Bug 54385 - SSL configuration independent from virtual hosts, automatic certificate selection.
Summary: SSL configuration independent from virtual hosts, automatic certificate selec...
Status: NEW
Alias: None
Product: Apache httpd-2
Classification: Unclassified
Component: mod_ssl (show other bugs)
Version: 2.5-HEAD
Hardware: PC Linux
: P2 enhancement (vote)
Target Milestone: ---
Assignee: Apache HTTPD Bugs Mailing List
Depends on:
Reported: 2013-01-08 09:57 UTC by Joachim Breitner
Modified: 2013-01-08 10:02 UTC (History)
0 users


Note You need to log in before you can comment on or make changes to this bug.
Description Joachim Breitner 2013-01-08 09:57:23 UTC
With one certificate covering all hosted domains (using wildcard domains and/or subject alternative name entries), it is possible to
 * have all SSL configuration in one place.
 * define one virtual host once and serve both HTTP and HTTPs

This works by having only one virtual host with ssl configuration. This virtual host is not actually used (and the ServerName may be anything): Before the SSL handshake, apache looks only at that virtual host, sends the certificate, then recieves the request with the Host: header and re-selects the right virtual host.

It is not possible to obtain the same level of convenience with multiple certificates and SNI: Now I do need to configure SSL for each virtual host idependently.
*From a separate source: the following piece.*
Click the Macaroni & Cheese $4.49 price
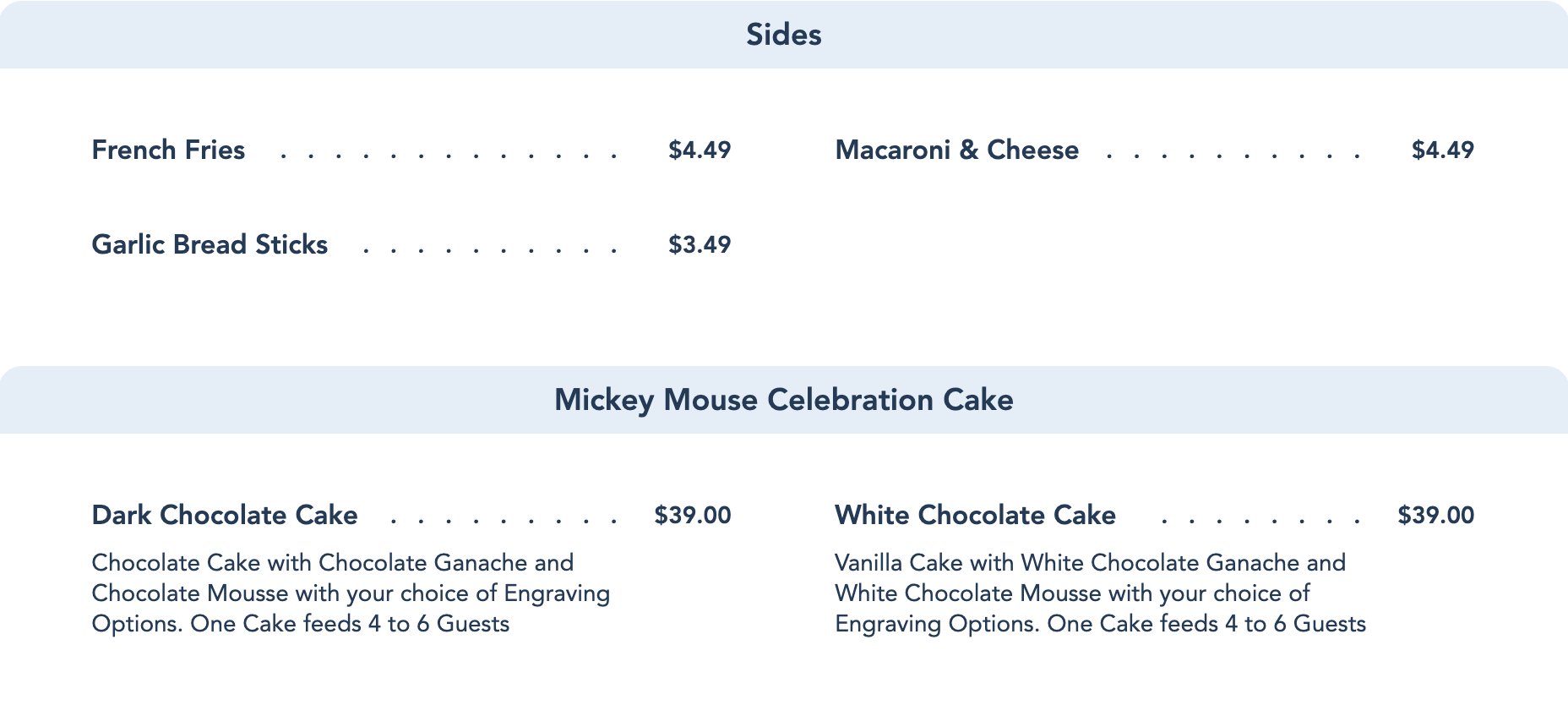The image size is (1568, 727). (x=1442, y=150)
Worse, I need to duplicate every virtual host configuration, because the same configuration can no longer server both SSL and non-SSL (unless the patch in 47256 is included).

Worse: If I have  larger number of domains that I want to handle in a single virtual host (e.g. using mod_rewirte magic), I still need to duplicate the configuration if I need to show separate certificates for different domains.

It would be nice if I could, in my original setup with the single „dummy“ SSL virtual host, multiple certificates (or even a whole directory), and have apache select the right certificiate by matching the SNI data against the CN and SAN entries of the ceritificate, showing the client the first one that matches.

After the SSL handshake, virtual host selection would work as before, i.e. based on the ServerName attribute.

This would entangle virtual host configuration and SSL configuration, which I think is a good thing in many use cases.
Comment 1 Joachim Breitner 2013-01-08 10:02:00 UTC
A suggested change would be to have, in addition to SSLCertificateFile, a SSLSNICertificateFile directive that can be used multiple times. mod_ssl will then first go through all certificates mentioned in SSLSNICertificateFile and use the first one with a matching name. If none matches, SSLCertificateFile is used. 

It seems to me that this would be a non-intrusive local change.